_REQUIREMENT 1:_
Please echo the lines of the stored records from the line holding "will click(x=120, y=936)." through the line holding "Action: (x=122, y=66)", both included.

_PAGE EXCERPT:_
==========

Yes, actually the reason is that we use eventfd as the token, so the
life cycle of the token is tied to eventfd itself. If we don't set the
token to NULL here the vhost_vring_ioctl() may just release it which
may lead to a use-after-free. So this patch doesn't set a token during
DRIVER_OK transition but during SET_VRING_CALL.

>
> >                 }
> >                 break;
> > @@ -752,7 +754,9 @@ static long vhost_vdpa_vring_ioctl(struct
> > vhost_vdpa *v, unsigned int cmd,
> >                         cb.private = vq;
> >                         cb.trigger = vq->call_ctx.ctx;
> >                         vq->call_ctx.producer.token = vq->call_ctx.ctx;
> > -                       vhost_vdpa_setup_vq_irq(v, idx);
> > +                       if (ops->get_status(vdpa) &
> > +                           VIRTIO_CONFIG_S_DRIVER_OK)

==========

Stored records
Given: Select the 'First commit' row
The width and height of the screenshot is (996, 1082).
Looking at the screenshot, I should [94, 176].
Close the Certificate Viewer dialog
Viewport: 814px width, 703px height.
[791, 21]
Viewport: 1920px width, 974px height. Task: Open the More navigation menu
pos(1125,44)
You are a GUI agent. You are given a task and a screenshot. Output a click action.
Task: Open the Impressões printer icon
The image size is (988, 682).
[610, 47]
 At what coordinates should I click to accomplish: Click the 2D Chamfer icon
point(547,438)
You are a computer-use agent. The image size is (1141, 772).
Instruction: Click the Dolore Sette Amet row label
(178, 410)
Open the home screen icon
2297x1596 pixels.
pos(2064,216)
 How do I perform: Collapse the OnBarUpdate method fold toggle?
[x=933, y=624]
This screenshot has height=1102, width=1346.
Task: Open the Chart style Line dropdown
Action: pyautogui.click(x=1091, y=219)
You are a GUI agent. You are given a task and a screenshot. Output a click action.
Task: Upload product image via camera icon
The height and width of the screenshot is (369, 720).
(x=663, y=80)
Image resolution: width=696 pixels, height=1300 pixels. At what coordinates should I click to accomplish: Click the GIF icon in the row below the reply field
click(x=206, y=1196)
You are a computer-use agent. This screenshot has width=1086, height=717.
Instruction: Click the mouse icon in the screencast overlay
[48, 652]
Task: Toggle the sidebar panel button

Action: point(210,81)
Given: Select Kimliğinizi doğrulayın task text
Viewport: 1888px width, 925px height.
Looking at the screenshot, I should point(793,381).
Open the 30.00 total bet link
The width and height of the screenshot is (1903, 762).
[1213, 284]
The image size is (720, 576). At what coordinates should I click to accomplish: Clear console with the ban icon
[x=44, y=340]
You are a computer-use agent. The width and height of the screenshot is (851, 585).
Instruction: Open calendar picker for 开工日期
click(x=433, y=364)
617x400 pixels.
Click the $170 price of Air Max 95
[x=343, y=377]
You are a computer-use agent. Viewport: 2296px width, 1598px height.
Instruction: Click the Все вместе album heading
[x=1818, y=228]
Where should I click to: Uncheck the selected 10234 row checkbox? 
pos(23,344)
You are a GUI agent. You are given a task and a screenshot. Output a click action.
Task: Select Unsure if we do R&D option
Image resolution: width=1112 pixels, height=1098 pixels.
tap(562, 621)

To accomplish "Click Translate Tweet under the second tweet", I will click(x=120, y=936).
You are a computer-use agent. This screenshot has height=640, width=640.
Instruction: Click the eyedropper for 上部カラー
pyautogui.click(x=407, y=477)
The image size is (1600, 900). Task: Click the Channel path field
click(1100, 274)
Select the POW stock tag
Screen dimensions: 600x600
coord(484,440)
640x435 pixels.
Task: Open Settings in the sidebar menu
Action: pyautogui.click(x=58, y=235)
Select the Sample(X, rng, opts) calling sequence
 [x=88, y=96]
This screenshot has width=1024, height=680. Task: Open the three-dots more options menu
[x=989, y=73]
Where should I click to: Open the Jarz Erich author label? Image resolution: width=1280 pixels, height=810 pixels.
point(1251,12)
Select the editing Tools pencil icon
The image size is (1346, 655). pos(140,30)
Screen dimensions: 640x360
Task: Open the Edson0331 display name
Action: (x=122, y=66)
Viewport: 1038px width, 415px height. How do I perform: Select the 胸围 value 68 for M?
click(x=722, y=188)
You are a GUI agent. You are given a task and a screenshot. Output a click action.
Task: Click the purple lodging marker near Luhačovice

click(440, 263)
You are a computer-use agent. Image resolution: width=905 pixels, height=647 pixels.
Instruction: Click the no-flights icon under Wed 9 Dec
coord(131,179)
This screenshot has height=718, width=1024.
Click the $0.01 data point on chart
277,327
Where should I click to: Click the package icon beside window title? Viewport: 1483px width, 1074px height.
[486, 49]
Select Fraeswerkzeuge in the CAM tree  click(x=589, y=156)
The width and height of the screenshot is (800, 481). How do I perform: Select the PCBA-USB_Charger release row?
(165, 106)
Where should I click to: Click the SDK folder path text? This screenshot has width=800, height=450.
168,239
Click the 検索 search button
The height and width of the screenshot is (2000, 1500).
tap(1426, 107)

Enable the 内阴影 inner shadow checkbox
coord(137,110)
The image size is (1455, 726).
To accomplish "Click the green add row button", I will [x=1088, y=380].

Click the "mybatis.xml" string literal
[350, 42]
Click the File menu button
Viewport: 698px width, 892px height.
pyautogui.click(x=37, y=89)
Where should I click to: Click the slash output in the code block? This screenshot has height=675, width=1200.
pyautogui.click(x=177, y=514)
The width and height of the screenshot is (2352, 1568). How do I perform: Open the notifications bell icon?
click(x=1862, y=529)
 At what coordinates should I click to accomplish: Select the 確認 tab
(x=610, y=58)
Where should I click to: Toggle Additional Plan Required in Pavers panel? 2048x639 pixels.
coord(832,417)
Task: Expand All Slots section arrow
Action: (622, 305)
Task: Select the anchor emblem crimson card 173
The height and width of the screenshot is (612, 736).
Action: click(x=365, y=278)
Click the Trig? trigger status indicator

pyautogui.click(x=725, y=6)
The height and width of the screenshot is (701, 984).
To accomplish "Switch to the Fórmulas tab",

==========

_REQUIREMENT 2:_
Write what comes next in the vhost-vdpa patch discussion, starting after its last line.

_TASK OUTPUT 1:_
To accomplish "Click Translate Tweet under the second tweet", I will click(x=120, y=936).
You are a computer-use agent. This screenshot has height=640, width=640.
Instruction: Click the eyedropper for 上部カラー
pyautogui.click(x=407, y=477)
The image size is (1600, 900). Task: Click the Channel path field
click(1100, 274)
Select the POW stock tag
Screen dimensions: 600x600
coord(484,440)
640x435 pixels.
Task: Open Settings in the sidebar menu
Action: pyautogui.click(x=58, y=235)
Select the Sample(X, rng, opts) calling sequence
 [x=88, y=96]
This screenshot has width=1024, height=680. Task: Open the three-dots more options menu
[x=989, y=73]
Where should I click to: Open the Jarz Erich author label? Image resolution: width=1280 pixels, height=810 pixels.
point(1251,12)
Select the editing Tools pencil icon
The image size is (1346, 655). pos(140,30)
Screen dimensions: 640x360
Task: Open the Edson0331 display name
Action: (x=122, y=66)

_TASK OUTPUT 2:_
> > +                               vhost_vdpa_setup_vq_irq(v, idx);
> >                 } else {
> >                         cb.callback = NULL;
> >                         cb.private = NULL;
> >
> Yup, this works.
>
> I do understand the fix, but I don't fully understand why this is
> better than setting the .token to NULL in vhost_vdpa_unsetup_vq_irq()
> and keeping the token logic inside the vhost_vdpa_setup/unsetup_vq_irq()
> API.

See the above explanation, hope it clarifies things.

>
> In any case, if you send this fix:
> Tested-by: Dragos Tatulea <dtatulea@nvidia.com>

Thanks

>
> Thanks,
> Dragos
> >>
> >>
> >>>> Probably, but I didn't see this when testing vp_vdpa.
> >>>>
> >>>> When did you meet those warnings? Is it during the boot or migration?
> >> During boot, on the first 2 VQs only (so before the QPs are resized).
> >> Traffic does work though when the VM is booted.
> >
> > Right.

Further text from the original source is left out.